= Elly Gross =

Romanian author (1929–2022)

Elly Berkovits Gross (February 14, 1929 – October 24, 2022) was a Holocaust survivor and author of several Holocaust related books of poetry and prose. In the 1960s, Elly emigrated to the United States, where she was a frequent invited speaker at museums and schools around the country. Gross died on October 24, 2022, at the age of 93

==Biography==
Elly born in Șimleu Silvaniei, Romania to Eugene and Irina Berkovits. In 1944, her father was inducted by the invading Hungarian forces into a forced labor camp, where he perished on the Russian front. Elly and her remaining family, her mother and younger brother Adalbert, were taken to Cehei ghetto 'the day after Pesach' in 1944 along with most other Jews in Sălaj County. Six weeks later, her family, along with thousands of other Jews were transported via cattle cars to Auschwitz concentration camp. She was separated from her mother and brother, and never saw either again. Elly credits her survival of the camp to 'miracles', noting that few others of her age group survived the ordeal.
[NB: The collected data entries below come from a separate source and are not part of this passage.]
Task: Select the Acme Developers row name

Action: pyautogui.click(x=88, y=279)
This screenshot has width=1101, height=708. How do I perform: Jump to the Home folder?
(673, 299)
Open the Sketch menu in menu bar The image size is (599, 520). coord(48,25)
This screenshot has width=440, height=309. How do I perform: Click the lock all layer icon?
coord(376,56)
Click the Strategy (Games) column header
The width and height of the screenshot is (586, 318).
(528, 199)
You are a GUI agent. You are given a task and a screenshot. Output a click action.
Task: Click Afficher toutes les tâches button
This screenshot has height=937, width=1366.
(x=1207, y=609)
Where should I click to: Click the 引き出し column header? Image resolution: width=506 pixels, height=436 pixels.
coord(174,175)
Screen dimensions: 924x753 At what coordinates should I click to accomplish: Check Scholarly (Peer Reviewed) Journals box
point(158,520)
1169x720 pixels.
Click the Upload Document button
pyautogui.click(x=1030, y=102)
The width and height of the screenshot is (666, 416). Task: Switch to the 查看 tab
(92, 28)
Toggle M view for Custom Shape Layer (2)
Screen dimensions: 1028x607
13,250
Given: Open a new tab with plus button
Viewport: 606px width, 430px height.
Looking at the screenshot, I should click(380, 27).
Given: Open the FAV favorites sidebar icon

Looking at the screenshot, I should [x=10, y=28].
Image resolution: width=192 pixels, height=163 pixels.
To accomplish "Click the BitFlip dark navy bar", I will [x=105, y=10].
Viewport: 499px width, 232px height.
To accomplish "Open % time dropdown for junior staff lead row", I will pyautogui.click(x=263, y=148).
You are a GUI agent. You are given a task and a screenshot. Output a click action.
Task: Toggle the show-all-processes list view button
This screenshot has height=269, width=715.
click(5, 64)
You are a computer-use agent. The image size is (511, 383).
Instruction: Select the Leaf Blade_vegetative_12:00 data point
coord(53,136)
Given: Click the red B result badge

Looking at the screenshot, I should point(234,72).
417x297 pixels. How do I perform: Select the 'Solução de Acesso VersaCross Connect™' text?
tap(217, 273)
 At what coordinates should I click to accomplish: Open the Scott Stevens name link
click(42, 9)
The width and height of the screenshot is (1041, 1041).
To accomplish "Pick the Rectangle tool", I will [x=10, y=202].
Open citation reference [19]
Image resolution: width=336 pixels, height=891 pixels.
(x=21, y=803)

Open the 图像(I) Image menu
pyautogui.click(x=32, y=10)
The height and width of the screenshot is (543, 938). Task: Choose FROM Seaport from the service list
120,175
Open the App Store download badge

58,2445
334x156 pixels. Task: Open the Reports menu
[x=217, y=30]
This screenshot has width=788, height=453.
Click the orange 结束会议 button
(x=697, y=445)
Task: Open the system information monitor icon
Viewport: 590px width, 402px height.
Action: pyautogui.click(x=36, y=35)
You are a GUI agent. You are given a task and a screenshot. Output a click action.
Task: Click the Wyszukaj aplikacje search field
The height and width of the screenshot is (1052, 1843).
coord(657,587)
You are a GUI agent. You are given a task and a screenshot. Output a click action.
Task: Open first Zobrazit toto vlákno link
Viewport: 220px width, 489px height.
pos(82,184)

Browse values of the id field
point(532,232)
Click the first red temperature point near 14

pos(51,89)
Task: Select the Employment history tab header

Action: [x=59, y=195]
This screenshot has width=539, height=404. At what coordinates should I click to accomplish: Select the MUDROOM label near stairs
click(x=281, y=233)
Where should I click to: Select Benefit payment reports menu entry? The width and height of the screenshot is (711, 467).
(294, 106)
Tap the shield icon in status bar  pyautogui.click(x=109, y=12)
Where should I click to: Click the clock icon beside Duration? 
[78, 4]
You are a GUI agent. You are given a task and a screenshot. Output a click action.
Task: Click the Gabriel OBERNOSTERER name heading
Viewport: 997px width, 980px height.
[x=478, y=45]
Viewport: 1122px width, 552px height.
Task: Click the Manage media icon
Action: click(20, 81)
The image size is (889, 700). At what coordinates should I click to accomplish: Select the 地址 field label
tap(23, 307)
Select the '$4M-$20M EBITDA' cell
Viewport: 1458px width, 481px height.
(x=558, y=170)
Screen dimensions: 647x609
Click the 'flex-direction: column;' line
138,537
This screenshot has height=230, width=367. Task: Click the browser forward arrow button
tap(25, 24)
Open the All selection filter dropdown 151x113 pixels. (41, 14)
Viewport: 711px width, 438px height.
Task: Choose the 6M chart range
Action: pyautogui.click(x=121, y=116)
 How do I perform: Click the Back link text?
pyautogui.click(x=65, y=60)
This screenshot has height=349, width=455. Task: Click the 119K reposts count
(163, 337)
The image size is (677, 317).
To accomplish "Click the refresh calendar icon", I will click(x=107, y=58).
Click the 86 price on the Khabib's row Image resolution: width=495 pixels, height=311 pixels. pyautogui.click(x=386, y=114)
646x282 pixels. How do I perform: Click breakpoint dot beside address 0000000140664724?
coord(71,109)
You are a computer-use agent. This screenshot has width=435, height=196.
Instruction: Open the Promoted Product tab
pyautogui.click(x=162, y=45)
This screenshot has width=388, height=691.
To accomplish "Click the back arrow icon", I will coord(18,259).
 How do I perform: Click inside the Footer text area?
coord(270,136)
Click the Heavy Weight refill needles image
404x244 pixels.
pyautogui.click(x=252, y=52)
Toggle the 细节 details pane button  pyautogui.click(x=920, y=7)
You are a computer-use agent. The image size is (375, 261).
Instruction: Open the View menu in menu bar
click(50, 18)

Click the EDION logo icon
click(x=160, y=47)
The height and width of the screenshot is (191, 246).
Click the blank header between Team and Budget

Elly was transferred to Fallersleben, a part of the Neuengamme concentration camp, where she performed slave labor for Volkswagen until she was liberated at Salzwedel by the Allies on April 14, 1945. Elly returned to her home town, where she soon married family friend Ernest Gross. They have two children and five grandchildren, who also reside in the United States. Elly graduated from LaGuardia Community College with an associate degree in Fine Arts in 1993 at the age of 64.

==Works==
- 'Poems of Elly Gross: Memories of a Holocaust Survivor.'
- 'Storm against the Innocents and other stories'
- 'Elka's Growing Up in a Changing World' (Book and DVD)
- 'Elly: My True Story of the Holocaust'
- 'Of Miseries and Miracles: The Holocaust Testimonial of Elly Berkovits Gross' (DVD only)
- 'Vanished World: A Memoir of Ernest'

Several of these works have been translated into Spanish and Romanian.